Supplied text:
In the United States, Canada, England, Europe, New Zealand and Australia people have hope for the future. I am not sure that's true for the Quechua. The mortality rate for children is shockingly high; four out of ten children die before they reach 10 years of age. Death from pneumonia, dysentery and infection are an everyday occurrence.
The most basic health delivery systems do not exist. Dental care is a luxury that is out of reach for many Quechua in the highlands. Low birth weight babies, cardiovascular disease, pneumonia, and diabetes are caused by oral infection, which studies suggest contribute to a wide variety of systemic diseases. The simple act of having an abscessed tooth removed is something a majority of Quechua families cannot afford. These untreated teeth turn deadly.
I was in Peru with the Quechua Benefit last year (November 2004) when a mother told me that her daughter had complained in June that her tooth hurt. The mother told the child, "don't worry the gringo dentists will be here in November." Can you imagine a circumstance where you would ask your child to wait five months to have their infected tooth pulled?
Dr. Mario Pedroza, Dr. Wayne Jarvis and the other dentists who travel with Quechua Benefit are often faced with a dilemma: which teeth to pull. The Quechua dental team tries to limit each patient to two extractions. This limit is forced on them because the lines of people waiting for care are so long that there would be no hope of getting through even a part of those in need if they stopped to extract every infected tooth. They have to practice a form of triage.

Problems to solve:
A – Answer these questions from the passage on Quechua dental care:
(i) According to the passage, how many out of ten Quechua children die before they reach 10 years of age?
(ii) In what month and year was the writer in Peru with the Quechua Benefit?
(iii) To how many extractions does the Quechua dental team try to limit each patient?
B – Write the next part of the passage on Quechua dental care, continuing from its final sentence.

Stored records
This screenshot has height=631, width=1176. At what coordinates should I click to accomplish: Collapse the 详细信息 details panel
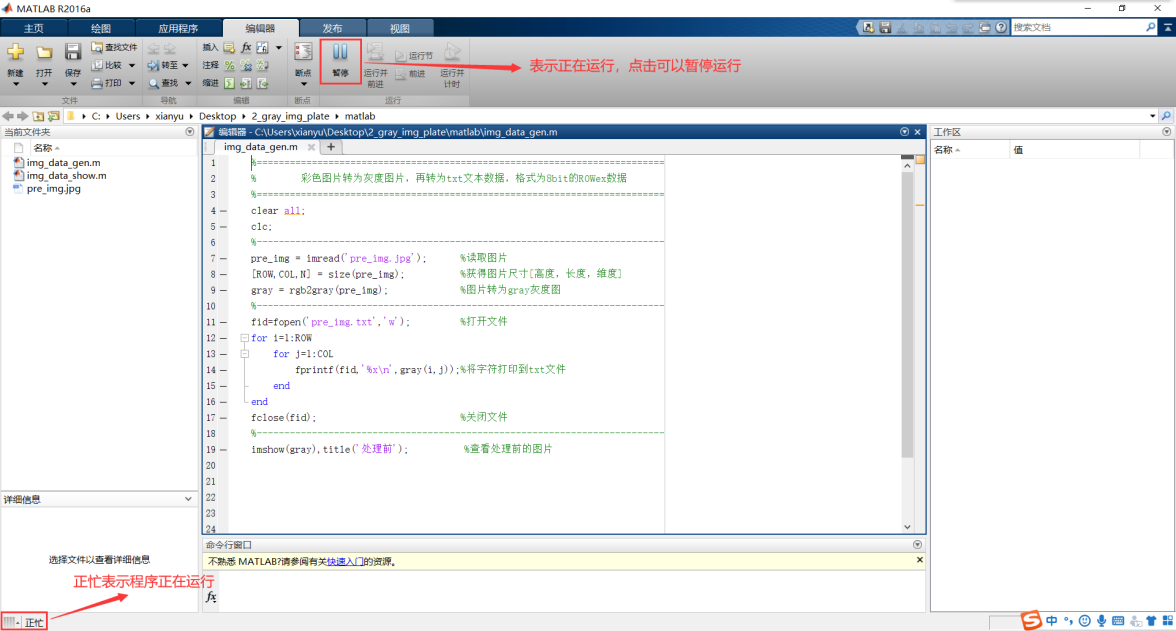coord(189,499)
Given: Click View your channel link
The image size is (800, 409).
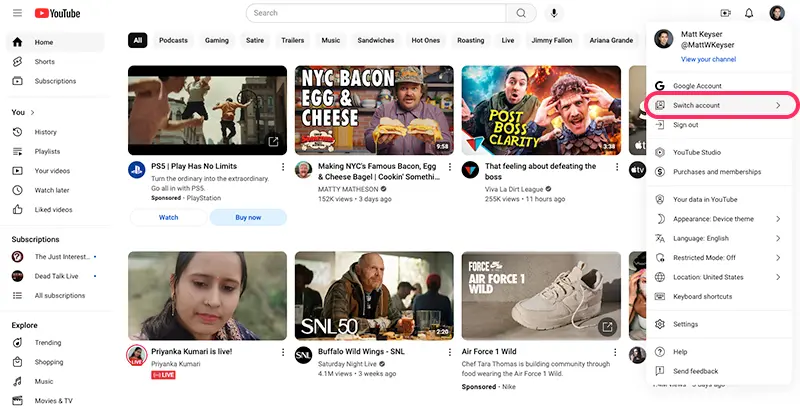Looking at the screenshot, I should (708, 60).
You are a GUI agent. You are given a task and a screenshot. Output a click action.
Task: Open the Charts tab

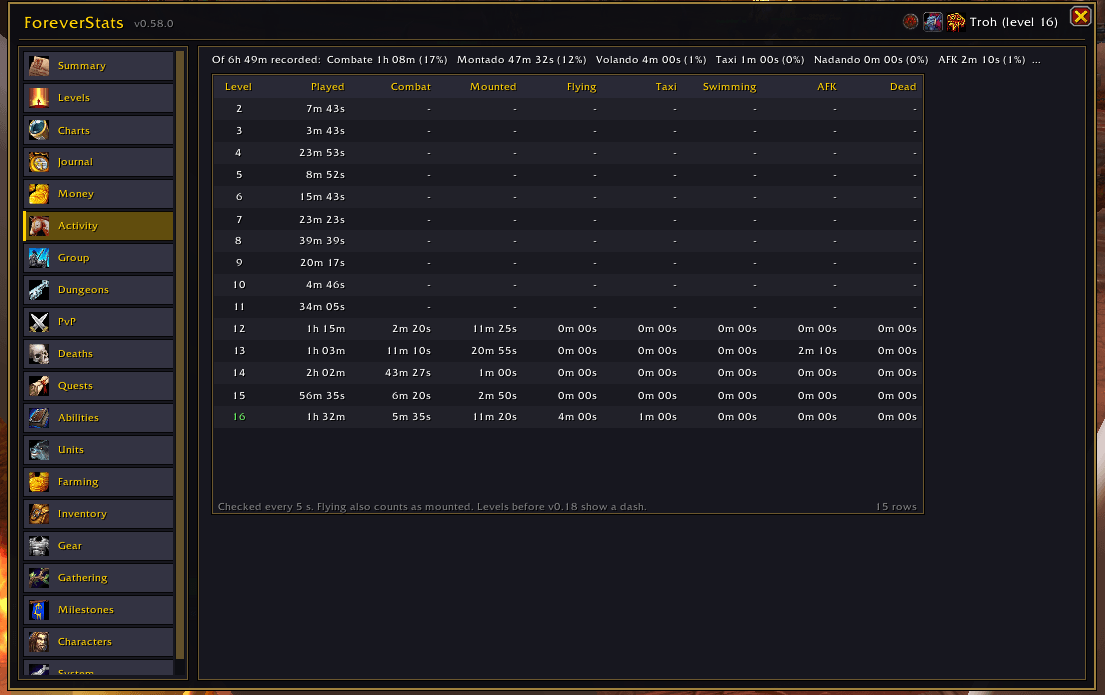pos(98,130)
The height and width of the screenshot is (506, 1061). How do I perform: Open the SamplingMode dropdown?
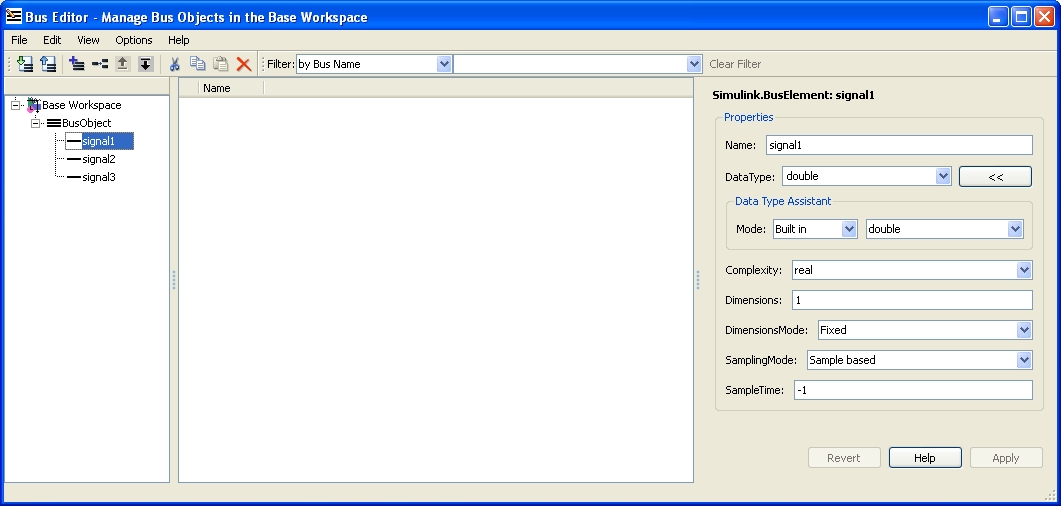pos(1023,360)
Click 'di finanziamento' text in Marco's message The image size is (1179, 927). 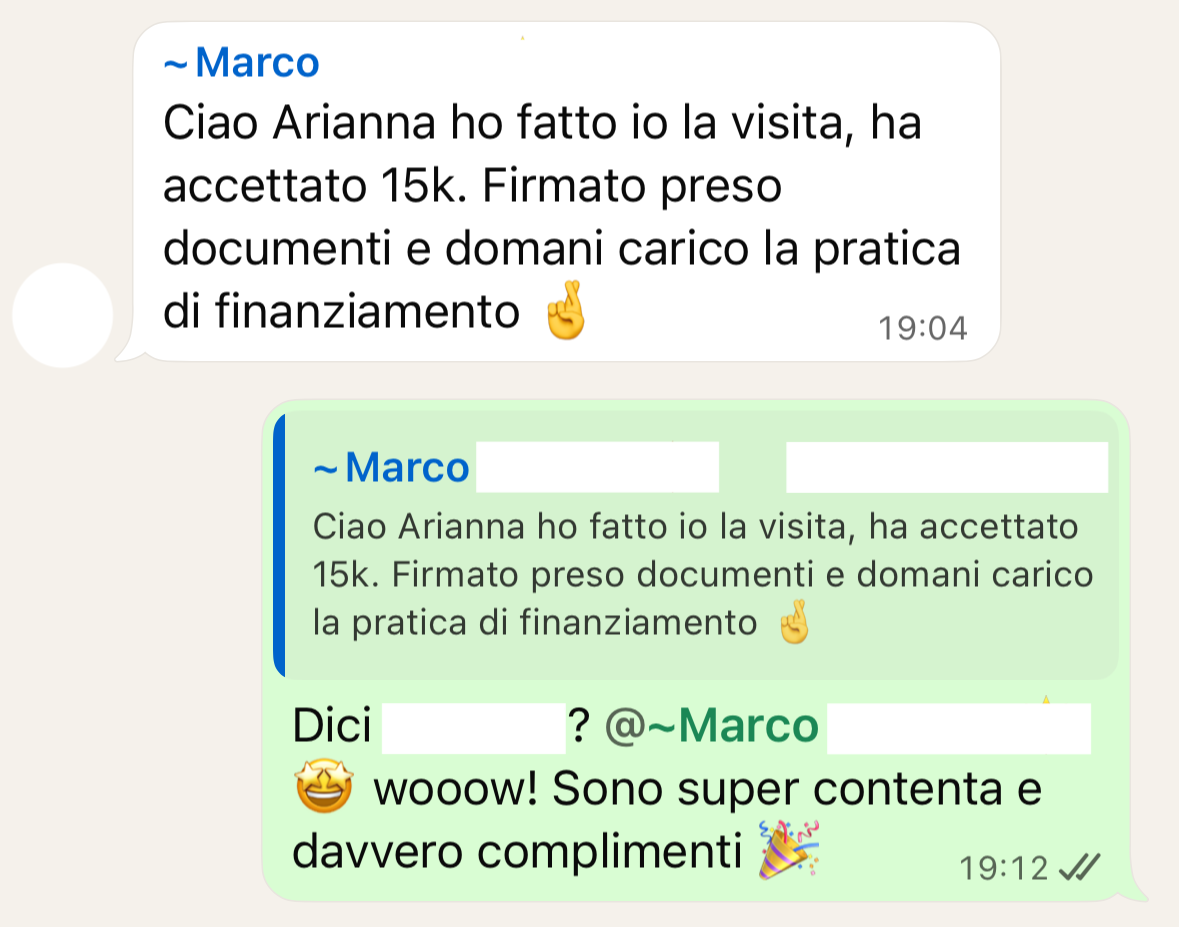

Answers by task:
A –
(i) Four
(ii) November 2004
(iii) Two

B –
I have painted this dark picture from the everyday reality of the Peruvian people, who raise their alpacas in the harsh highlands of Peru. The images of colorfully dressed Indians, peacefully blending into the panoramic Peruvian landscape, that we often see in National Geographic or on the Discovery Channel belies the harsh reality of their lives. I once asked Lenora, a Quechua lady in the Colca, what she thought of the foreign tourists coming into her valley. She replied, "They come, they take pictures and they leave no money." I have often thought about what Lenora said, it occurs to me that between 1993 and 1998 we imported a fair portion of the animals that make up the foundation of a U.S. alpaca industry worth hundreds of millions of dollars. And, we left very little money in Peru.